The election of President Trump has sparked an outpouring of interest by women in running for political office, a sociology professor said here this week.
Speaking in the final lecture in the Frontiers of Democracy series at Montana State University Billings, Joy Honea said that enrollment in the “Getting Ready to Run” training offered by Emily’s List has increased 300 percent since the election. Emily’s List, which encourages pro-choice Democratic women to run for office, has had 10,000 calls since the election from women interested in running for office.
An estimated 86 percent of members of Daily Action are women. The group, founded in December, logs some 10,000 calls a day to members of Congress seeking progressive change. The Indivisible Movement, founded to resist the Trump agenda, has nearly 6,000 local groups across the country.
Big Sky Rising, a Montana group of volunteers that arose after the election, has attracted more than 7,000 members, said Honea, who has a doctorate from Colorado State University. A post-inauguration women’s rally in Helena, one of 673 organized rallies across the world, drew 10,000 people.
“This is the first time that the marginalized position of women felt extremely personal,” Honea said.
Honea was speaking on “Nasty Women: The Political Becomes Personal,” a title drawn from a remark by Trump during his campaign when he was asked a question about his income taxes. Despite Trump’s “misogynist, bigoted rhetoric,” Honea said, he was able to win a majority of the votes of white women and 62 percent of the votes of white women who did not attend college.
The results point to a growing gap between presidential preferences of men and women, Honea said. Women and men split their votes about equally in 1976, but men have not voted for a Democratic candidate since then. More women have voted for Democrats for president in every election since 1996, she said. Fifty-four percent of women identify as Democrats, she said, while only 42 percent of men do.

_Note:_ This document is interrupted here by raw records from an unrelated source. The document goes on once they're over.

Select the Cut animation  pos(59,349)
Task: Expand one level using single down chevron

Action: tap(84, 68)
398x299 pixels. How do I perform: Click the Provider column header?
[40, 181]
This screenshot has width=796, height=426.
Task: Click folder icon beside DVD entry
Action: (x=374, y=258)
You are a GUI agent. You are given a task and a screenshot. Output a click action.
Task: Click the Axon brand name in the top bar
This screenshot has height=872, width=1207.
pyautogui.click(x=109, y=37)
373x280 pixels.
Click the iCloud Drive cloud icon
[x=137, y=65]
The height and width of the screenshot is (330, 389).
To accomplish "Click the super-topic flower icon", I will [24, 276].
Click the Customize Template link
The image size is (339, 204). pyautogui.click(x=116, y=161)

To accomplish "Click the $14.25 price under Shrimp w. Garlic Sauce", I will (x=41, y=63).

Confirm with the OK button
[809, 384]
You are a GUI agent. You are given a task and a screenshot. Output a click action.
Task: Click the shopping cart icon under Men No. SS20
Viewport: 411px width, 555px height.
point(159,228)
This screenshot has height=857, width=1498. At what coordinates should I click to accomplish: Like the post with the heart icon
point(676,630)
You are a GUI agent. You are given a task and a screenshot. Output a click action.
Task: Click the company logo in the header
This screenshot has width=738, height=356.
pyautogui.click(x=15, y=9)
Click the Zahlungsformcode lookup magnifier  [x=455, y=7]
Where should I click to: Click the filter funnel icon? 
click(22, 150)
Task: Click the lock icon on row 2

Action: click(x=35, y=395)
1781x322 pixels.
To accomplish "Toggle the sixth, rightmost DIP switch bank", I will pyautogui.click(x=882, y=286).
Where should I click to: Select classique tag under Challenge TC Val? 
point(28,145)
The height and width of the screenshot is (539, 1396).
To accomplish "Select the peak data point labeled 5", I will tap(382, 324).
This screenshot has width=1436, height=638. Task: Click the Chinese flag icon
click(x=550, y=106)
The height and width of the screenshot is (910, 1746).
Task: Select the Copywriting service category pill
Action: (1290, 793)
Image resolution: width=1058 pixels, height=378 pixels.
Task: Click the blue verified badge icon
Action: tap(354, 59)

In general, women tend to hold more liberal political positions than men in terms of support for government programs, abortion rights and social justice, Honea said. Women also are slightly more likely than men to vote, she said, but they face substantial obstacles to running for office.
Women historically have been less engaged in politics, they are less likely to think of themselves as qualified to run, they are more likely to be judged negatively for running, and they typically have less political and financial support than male candidates. She pointed to negative reactions to Hillary Clinton’s campaign such as slogans like “Life’s a bitch, don’t vote for one” and “Hillary sucks but not like Monica.”
Still, she said, women are making slow progress in holding elective office. Congress now has 104 women members, including 21 senators, and women hold 24 percent of statewide elected executive offices. At the current rate of increase, Honea said, women would make up half of Congress by 2117.
“It’s still progress,” Honea said, “but it’s slow and uneven.”
The Montana Legislature ranks 17th among the states in gender equality, Honea said, with 14 women senators and 29 House members. Thirty-three of those 43 legislators are Democrats, Honea said.
Wyoming, which gave women the right to vote when it was still a territory, ranked dead last among the states, with only 10 women legislators, six of them Republicans.